What’s considered a threat in Texas? Well, we could be talking about several different things but say if a person is threatened with a gun, then, that could be the offense of aggravated assault with a deadly weapon. If a person is threatened with imminent bodily injury, that could be just a Class C-Level offense of assault, punishable by fine only.
If a person is threatened more seriously, like, “I’m going to kick your butt right now,” that could be a terroristic threat, which is kind of interesting because the term of the offense, the name of the offense, has terroristic in it. And that makes us think of modern things such as terrorist. And this is not involving a terrorist at all, but that’s a Class A misdemeanor offense of a terroristic threat.

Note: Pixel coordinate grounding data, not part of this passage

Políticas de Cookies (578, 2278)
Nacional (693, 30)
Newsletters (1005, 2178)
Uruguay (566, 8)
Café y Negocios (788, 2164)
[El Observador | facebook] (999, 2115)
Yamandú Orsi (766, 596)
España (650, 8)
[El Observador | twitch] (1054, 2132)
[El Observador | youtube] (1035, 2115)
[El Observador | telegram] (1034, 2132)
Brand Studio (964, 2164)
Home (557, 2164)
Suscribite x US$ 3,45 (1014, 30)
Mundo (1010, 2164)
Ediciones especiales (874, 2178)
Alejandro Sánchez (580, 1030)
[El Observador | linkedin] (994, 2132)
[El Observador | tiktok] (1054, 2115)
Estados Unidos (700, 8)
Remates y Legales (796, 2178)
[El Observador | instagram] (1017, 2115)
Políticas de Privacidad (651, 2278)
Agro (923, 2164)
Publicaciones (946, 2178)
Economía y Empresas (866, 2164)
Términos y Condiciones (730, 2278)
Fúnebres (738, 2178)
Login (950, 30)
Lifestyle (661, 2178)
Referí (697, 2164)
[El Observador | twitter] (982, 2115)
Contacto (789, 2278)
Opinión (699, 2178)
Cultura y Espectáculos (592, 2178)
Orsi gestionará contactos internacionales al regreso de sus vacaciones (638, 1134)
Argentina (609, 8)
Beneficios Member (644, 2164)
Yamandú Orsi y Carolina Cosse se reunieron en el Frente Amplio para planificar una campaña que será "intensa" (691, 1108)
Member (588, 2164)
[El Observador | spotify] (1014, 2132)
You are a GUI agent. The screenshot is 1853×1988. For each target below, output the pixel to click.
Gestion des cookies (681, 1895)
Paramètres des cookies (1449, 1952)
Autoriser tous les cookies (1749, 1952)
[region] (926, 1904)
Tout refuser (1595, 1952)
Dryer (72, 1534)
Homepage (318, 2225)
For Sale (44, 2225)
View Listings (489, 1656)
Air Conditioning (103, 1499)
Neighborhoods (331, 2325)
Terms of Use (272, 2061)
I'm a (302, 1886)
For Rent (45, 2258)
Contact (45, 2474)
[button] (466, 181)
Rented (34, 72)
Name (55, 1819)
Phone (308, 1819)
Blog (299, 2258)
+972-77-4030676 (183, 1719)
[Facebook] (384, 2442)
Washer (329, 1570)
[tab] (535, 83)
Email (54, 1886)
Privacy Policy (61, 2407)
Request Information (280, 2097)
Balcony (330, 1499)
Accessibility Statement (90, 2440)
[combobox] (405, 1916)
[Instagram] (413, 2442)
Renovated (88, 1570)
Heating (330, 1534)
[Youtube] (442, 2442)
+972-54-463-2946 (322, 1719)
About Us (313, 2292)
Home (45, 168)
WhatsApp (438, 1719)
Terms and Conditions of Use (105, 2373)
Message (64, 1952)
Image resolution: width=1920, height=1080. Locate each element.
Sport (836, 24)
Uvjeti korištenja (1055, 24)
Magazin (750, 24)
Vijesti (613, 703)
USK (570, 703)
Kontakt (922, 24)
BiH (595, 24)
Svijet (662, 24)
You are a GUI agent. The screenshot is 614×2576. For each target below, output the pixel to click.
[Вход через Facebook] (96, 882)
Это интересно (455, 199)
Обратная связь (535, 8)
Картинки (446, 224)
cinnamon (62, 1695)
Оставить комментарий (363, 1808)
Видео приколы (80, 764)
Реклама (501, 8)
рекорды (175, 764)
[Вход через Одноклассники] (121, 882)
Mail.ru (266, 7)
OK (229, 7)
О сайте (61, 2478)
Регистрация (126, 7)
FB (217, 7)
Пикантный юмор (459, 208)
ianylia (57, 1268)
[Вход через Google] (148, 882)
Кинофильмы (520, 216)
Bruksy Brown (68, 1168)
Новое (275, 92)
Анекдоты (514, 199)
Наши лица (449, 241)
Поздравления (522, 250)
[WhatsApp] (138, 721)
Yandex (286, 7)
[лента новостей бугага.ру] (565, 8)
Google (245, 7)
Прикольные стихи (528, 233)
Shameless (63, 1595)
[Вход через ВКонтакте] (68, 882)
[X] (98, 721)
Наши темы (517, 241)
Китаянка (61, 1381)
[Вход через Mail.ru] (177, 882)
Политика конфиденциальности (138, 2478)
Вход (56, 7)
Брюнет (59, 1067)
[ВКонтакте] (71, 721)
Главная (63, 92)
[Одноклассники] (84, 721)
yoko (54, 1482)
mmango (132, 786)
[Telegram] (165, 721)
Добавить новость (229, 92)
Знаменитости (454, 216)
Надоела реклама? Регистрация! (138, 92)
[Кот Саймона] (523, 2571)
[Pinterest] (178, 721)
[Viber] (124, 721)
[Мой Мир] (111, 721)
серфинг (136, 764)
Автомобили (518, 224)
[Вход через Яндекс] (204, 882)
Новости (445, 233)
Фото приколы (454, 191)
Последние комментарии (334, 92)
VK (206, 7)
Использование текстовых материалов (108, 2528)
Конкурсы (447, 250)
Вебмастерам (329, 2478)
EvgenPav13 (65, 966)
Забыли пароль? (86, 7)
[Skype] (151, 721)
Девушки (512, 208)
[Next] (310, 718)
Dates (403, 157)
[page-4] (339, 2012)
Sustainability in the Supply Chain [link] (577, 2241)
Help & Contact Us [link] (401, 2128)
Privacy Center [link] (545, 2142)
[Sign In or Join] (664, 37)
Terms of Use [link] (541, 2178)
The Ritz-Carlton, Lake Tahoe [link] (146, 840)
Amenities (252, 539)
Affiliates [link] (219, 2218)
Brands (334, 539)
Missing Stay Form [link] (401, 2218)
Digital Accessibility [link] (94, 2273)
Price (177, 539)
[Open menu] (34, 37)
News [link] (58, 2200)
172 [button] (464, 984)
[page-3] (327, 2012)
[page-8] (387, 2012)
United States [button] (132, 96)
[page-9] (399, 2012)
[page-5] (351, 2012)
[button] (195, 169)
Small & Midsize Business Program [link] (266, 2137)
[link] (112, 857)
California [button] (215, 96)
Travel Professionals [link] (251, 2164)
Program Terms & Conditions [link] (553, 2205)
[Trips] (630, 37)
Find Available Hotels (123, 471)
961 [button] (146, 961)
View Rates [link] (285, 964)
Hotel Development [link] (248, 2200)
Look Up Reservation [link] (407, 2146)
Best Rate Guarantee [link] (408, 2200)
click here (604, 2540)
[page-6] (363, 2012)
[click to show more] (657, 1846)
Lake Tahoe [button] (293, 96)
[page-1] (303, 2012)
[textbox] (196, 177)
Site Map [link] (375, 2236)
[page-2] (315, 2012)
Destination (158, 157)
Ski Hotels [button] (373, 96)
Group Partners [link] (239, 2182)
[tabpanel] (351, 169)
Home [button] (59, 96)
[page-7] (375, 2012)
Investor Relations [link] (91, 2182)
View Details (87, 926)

But then, it can get a little more complicated.
For instance, I’ve had a case where a person said, “If you don’t fix the roads, I’m going to kick your butt.” And that was charged as a terroristic threat, but a court found that actually it wasn’t because it was conditional.
So, the thing is, if you’re going to threaten somebody under terroristic threat, it’s got to be right away and not conditioned on something. So, we could be talking about several different things when we’re talking about threats in Texas. But typically, we’re talking about someone being threatened with a weapon, a gun, a knife, or being threatened verbally with imminent bodily injury or a serious bodily injury or something like that.
In Texas, a threat can be a weapon, gun, knife, or verbal threat with imminent or severe bodily injury. A Class C-level assault or a Class A misdemeanor offense of terroristic threat can be used. However, a conditional threat, such as “I’m going to kick your butt right now,” can be considered a terrorist threat. In Texas, threats can be aggravated, imminent, or severe, depending on the nature of the threat.